• Exercise objective: Reproduce exactly only the lines from the line that holds "You are a computer-use" to the line that holds "The image size is (550, 263).", inclusive, in the listing below, and please leave out every picture.

[[ Data section, beginning ]]

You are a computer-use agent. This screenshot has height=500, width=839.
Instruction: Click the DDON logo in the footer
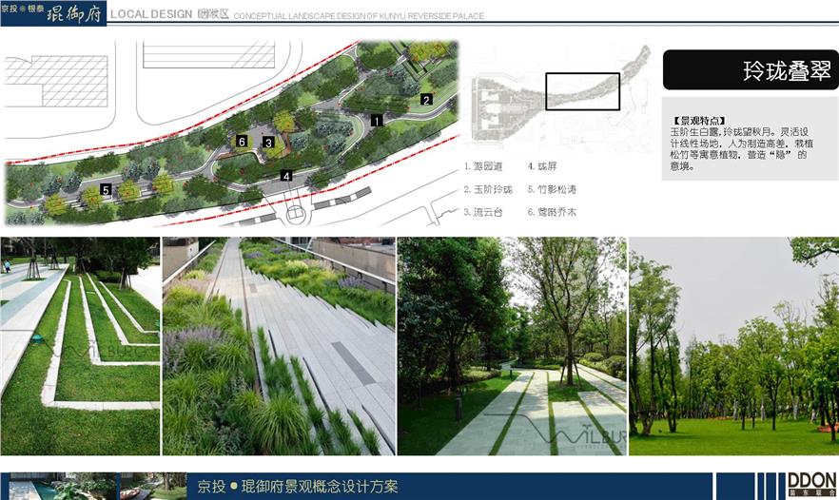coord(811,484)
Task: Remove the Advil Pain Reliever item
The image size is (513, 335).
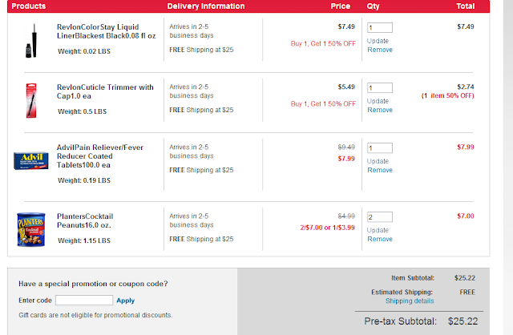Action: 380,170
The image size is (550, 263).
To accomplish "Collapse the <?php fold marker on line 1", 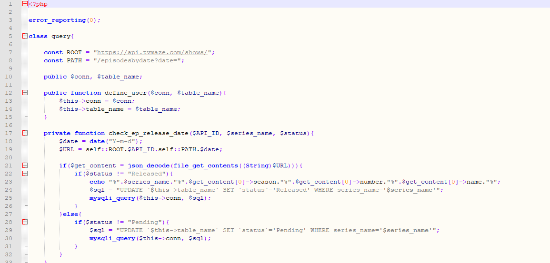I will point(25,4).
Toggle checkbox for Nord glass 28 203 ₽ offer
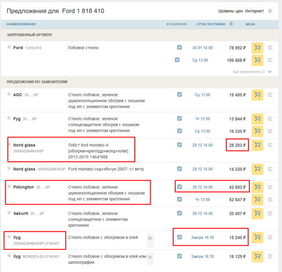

[[ Data section, end ]]
[[ Data section, beginning ]]

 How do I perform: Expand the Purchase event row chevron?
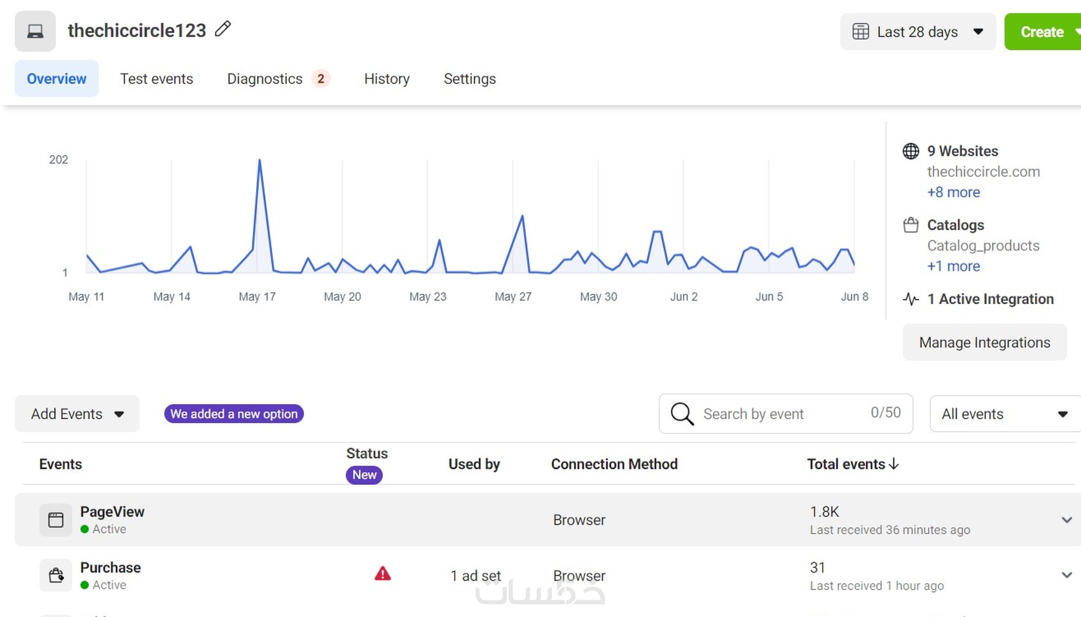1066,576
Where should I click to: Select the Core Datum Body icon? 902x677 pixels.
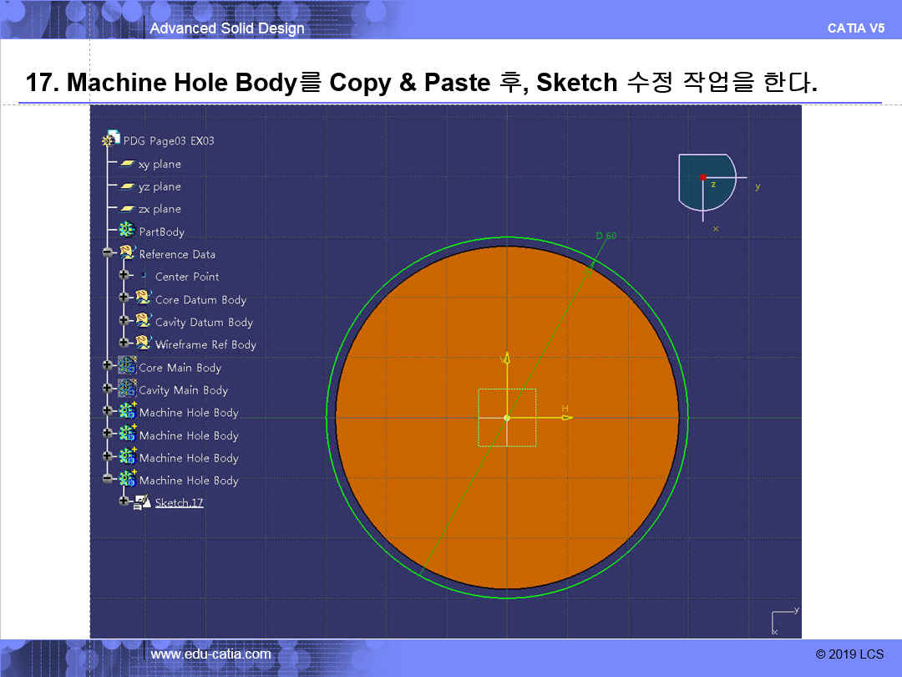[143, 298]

[[ Data section, end ]]

• Solution for this exercise:
You are a computer-use agent. This screenshot has height=500, width=839.
Instruction: Click the DDON logo in the footer
coord(811,484)
Task: Remove the Advil Pain Reliever item
The image size is (513, 335).
Action: 380,170
The image size is (550, 263).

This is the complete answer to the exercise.